[
https://issues.apache.org/jira/browse/SPARK-27921?page=com.atlassian.jira.plugin.system.issuetabpanels:all-tabpanel
]
Hyukjin Kwon updated SPARK-27921:
---------------------------------
Description:
This JIRA targets to improve Python test coverage in particular about
{{ExtractPythonUDFs}}.
This rule has caused many regressions or issues such as SPARK-27803,
SPARK-26147, SPARK-26864, SPARK-26293, SPARK-25314 and SPARK-24721.
We should convert *.sql test cases that can be affected by this rule
{{ExtractPythonUDFs}} like
[https://github.com/apache/spark/blob/f5317f10b25bd193cf5026a8f4fd1cd1ded8f5b4/sql/core/src/test/resources/sql-tests/inputs/udf/udf-inner-join.sql]
Namely most of plan related test cases might have to be converted.

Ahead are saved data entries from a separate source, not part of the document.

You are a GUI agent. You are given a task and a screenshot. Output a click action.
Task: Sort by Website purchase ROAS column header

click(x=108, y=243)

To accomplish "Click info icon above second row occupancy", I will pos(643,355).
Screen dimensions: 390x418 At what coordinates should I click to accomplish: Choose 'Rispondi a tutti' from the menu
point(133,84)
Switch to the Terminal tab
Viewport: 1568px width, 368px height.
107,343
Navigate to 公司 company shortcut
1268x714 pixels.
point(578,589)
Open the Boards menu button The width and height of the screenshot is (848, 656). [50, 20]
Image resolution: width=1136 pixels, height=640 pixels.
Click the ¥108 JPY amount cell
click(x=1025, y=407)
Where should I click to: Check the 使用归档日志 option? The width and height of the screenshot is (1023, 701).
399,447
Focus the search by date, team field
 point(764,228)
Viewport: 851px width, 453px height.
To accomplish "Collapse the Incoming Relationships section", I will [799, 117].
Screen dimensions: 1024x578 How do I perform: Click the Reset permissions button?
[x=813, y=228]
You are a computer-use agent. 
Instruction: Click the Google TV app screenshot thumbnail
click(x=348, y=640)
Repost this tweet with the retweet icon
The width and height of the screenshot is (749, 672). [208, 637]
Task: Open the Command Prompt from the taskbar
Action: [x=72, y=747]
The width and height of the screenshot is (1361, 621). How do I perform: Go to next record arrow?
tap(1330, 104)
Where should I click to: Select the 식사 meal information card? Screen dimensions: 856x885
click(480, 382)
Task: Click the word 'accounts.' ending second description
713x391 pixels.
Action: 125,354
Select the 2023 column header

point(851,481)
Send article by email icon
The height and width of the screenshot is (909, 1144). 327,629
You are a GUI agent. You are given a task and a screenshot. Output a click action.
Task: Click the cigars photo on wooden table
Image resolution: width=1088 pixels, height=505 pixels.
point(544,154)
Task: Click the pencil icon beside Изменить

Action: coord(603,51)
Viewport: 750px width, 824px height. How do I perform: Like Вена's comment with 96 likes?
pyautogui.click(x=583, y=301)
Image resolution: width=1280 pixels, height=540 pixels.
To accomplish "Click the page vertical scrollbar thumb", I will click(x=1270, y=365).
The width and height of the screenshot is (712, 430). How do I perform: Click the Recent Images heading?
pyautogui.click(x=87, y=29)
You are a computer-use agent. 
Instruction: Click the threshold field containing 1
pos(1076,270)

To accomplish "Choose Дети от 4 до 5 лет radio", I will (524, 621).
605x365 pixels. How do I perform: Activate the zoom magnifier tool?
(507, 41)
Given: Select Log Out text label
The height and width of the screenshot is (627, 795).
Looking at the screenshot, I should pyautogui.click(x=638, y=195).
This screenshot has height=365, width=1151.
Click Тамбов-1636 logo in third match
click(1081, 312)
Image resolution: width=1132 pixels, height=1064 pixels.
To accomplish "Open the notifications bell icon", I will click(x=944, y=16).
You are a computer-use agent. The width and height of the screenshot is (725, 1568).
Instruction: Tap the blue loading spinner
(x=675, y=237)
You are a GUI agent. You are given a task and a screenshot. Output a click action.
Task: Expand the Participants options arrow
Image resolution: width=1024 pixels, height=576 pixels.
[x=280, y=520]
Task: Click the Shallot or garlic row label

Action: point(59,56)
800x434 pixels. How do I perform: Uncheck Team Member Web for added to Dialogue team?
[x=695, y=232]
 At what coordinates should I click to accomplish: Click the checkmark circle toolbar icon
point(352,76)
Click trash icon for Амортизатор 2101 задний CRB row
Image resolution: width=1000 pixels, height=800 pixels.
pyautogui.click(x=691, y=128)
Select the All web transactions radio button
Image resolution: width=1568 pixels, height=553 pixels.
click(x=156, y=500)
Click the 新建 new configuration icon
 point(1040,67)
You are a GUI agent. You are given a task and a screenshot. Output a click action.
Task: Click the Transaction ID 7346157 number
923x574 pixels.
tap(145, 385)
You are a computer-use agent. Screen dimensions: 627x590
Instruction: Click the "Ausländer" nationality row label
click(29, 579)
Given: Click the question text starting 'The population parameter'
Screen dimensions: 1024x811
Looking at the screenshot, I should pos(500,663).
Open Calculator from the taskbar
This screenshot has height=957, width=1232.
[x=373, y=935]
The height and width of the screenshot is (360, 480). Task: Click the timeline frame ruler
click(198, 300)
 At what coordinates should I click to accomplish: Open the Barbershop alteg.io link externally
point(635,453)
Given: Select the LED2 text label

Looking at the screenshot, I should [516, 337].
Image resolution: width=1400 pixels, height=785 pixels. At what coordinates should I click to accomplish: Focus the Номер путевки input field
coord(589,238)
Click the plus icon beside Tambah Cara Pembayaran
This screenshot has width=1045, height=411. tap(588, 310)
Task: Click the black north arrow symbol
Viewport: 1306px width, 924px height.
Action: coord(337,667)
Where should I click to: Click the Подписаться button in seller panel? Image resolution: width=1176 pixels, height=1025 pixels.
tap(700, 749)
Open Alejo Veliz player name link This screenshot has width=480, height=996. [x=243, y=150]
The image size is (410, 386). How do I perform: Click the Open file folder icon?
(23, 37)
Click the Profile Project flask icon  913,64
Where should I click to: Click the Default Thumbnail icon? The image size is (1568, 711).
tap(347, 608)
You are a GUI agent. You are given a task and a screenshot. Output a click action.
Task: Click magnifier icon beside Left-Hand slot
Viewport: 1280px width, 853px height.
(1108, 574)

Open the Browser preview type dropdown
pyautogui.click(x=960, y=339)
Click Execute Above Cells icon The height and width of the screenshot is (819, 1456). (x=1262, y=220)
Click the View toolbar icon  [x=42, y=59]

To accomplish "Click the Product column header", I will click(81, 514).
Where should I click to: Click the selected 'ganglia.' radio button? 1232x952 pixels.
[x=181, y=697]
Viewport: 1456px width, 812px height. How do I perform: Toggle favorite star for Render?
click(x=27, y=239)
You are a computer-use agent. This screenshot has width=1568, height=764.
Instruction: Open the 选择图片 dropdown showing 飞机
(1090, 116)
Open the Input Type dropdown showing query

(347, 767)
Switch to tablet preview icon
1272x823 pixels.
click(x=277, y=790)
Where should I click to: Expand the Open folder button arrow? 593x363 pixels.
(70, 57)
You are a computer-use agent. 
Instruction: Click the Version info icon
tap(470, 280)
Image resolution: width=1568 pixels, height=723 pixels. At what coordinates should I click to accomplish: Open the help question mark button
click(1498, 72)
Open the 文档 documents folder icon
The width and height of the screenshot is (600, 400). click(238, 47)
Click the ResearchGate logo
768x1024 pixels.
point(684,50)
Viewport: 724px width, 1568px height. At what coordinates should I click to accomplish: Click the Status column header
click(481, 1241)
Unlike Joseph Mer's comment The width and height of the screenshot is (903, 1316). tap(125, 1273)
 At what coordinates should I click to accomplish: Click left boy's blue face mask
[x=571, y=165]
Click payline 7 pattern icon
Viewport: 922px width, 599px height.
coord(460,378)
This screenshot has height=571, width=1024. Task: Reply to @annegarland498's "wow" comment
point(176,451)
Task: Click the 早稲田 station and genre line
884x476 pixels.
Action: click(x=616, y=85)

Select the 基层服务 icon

*Here is the rough contribution guide to follow:*
Make sure you have Python with Pandas 0.23.2+ and PyArrow 0.12.1+. Check if
you're able to do this:
{code:java}
>>> import pandas
pan>>>
>>> import pandas
>>> pandas.__version__
'0.23.4'
>>> import pyarrow
>>> pyarrow.__version__
'0.13.0'
>>> pyarrow.Table.from_pandas(pandas.DataFrame({'a': [1,2,3]}))
pyarrow.Table
a: int64
metadata
--------
OrderedDict([(b'pandas',
b'{"index_columns": [{"kind": "range", "name": null, "start": '
b'0, "stop": 3, "step": 1}], "column_indexes": [{"name": null,'
b' "field_name": null, "pandas_type": "unicode", "numpy_type":'
b' "object", "metadata": {"encoding": "UTF-8"}}], "columns": ['
b'{"name": "a", "field_name": "a", "pandas_type": "int64", "nu'
b'mpy_type": "int64", "metadata": null}], "creator": {"library'
b'": "pyarrow", "version": "0.13.0"}, "pandas_version": null}')])
{code}
1. Copy and paste 'xxx.sql' file into {{udf/udf-xxx.sql}}
2. Keep the comments and state that this file was copied from {{xxx.sql}}, for
now.
3. Run it below:
{code:java}
SPARK_GENERATE_GOLDEN_FILES=1 build/sbt "sql/test-only *SQLQueryTestSuite -- -z
udf/udf-xxx.sql"
git add .
{code}
4. Insert {{udf(...)}} into each statement. It is not required to add more
combinations.
And it is not strict about where to insert.
5. Run it below again:
{code:java}
SPARK_GENERATE_GOLDEN_FILES=1 build/sbt "sql/test-only *SQLQueryTestSuite -- -z
udf/udf-xxx.sql"
git diff
# or diff xxx.sql.out udf/xxx.sql.out
{code}
6. Compare results with original file, {{xxx.sq}}`. If there are no notable
diff, open a PR.
7. If there are diff, file or find the JIRA, skip the tests with comments.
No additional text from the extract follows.